##### PROVIDED MATERIAL

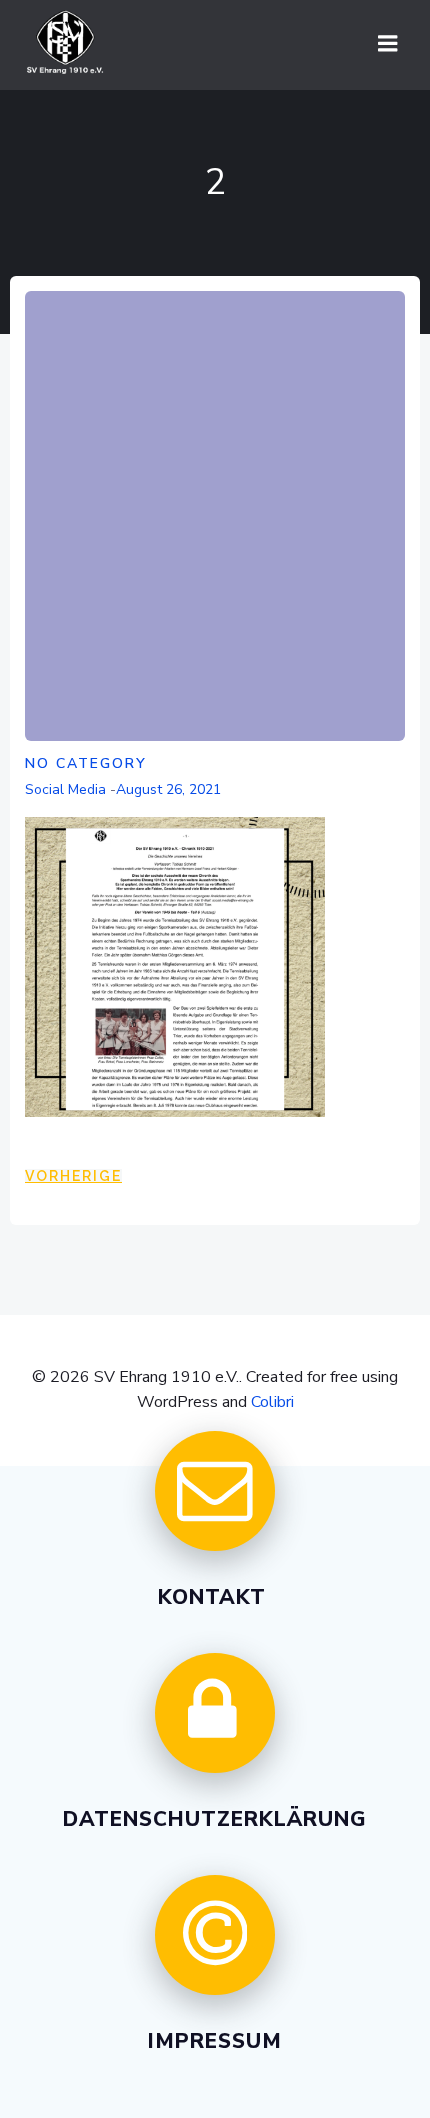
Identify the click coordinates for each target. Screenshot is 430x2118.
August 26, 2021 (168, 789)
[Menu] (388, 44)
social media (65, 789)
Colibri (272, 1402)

##########
##### PROVIDED MATERIAL

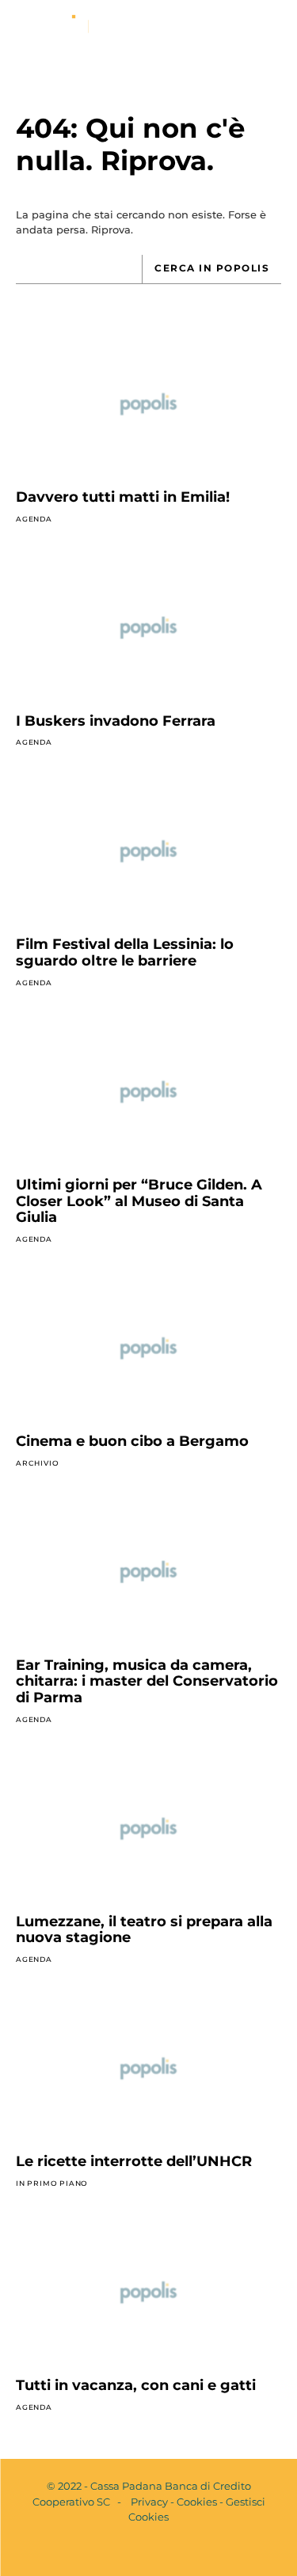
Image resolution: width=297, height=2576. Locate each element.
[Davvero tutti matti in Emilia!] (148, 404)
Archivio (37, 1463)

##########

** TASK DESCRIPTION **
Wherever the string "each" turns up in the material, copy the whole line.

** COMPLETED TASK **
Identify the click coordinates for each target. Screenshot is 430x2118.
Image resolution: width=297, height=2576. Locate each element.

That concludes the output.